**RAW DATA**
####################

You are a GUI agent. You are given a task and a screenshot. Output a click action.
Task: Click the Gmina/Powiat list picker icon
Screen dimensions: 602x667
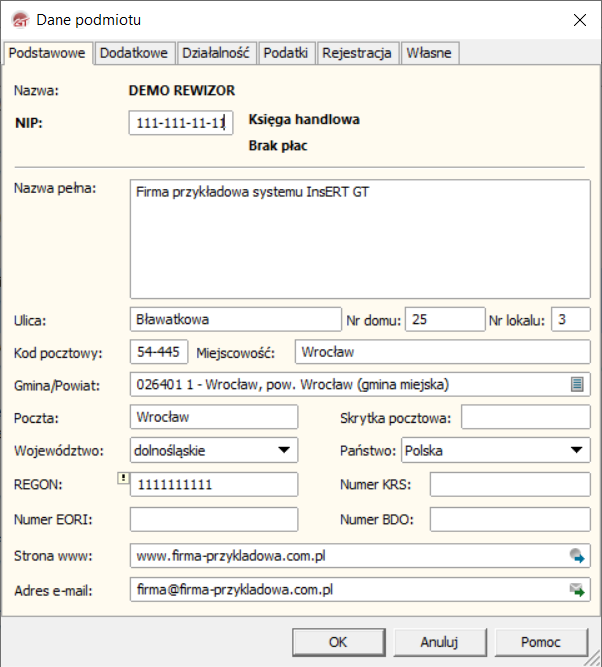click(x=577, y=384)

####################

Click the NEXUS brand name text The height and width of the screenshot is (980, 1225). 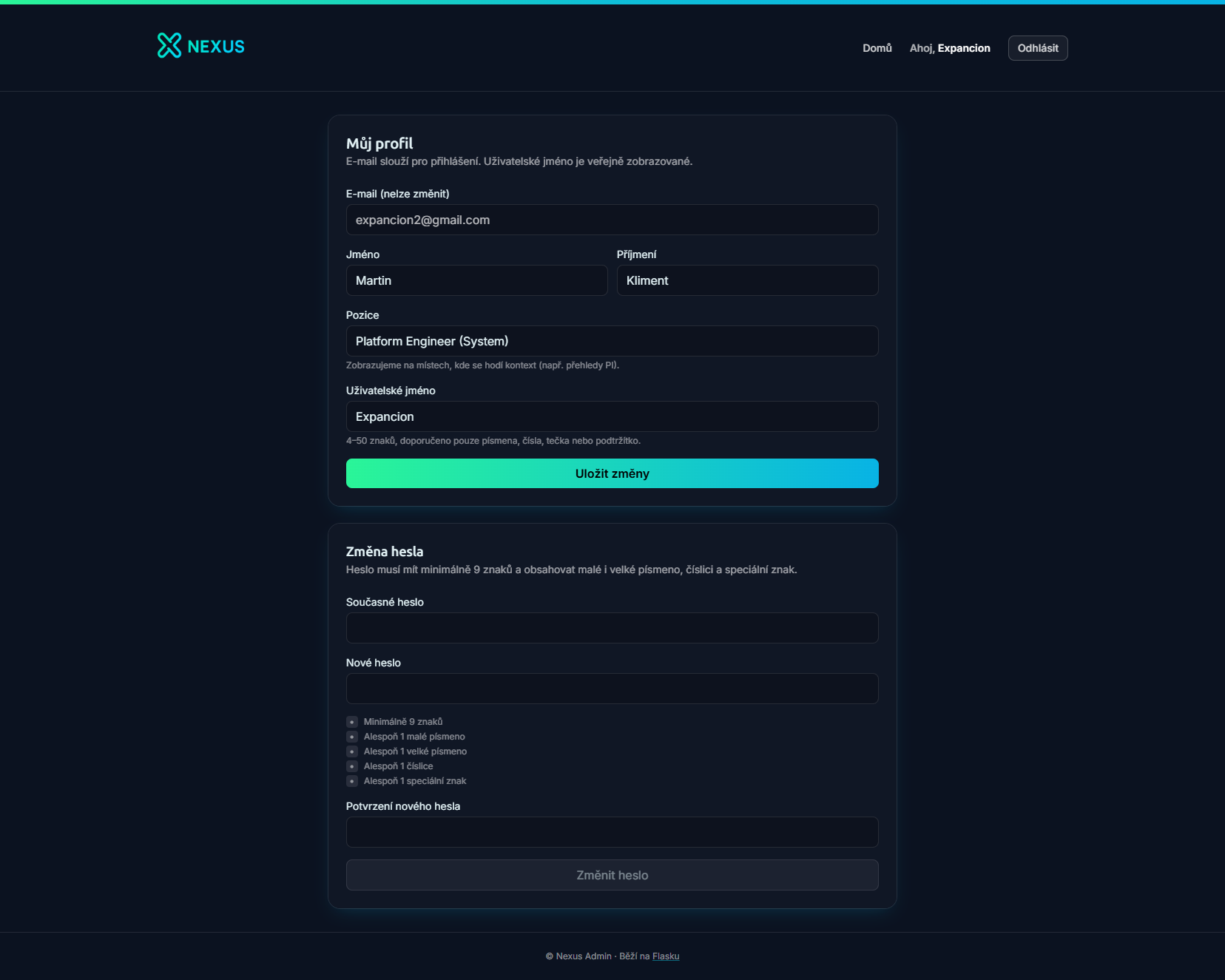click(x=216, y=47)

####################

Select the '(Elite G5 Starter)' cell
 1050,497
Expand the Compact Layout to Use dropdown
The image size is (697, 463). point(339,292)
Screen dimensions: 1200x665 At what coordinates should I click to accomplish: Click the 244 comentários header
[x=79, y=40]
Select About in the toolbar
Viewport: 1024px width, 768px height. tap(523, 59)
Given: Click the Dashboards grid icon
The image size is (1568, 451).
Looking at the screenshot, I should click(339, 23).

####################

**PROBLEM STATEMENT**
If the string "icon" appears in a line of the entries, report the line.

**TASK OUTPUT**
Task: Click the Gmina/Powiat list picker icon
Given: Click the Dashboards grid icon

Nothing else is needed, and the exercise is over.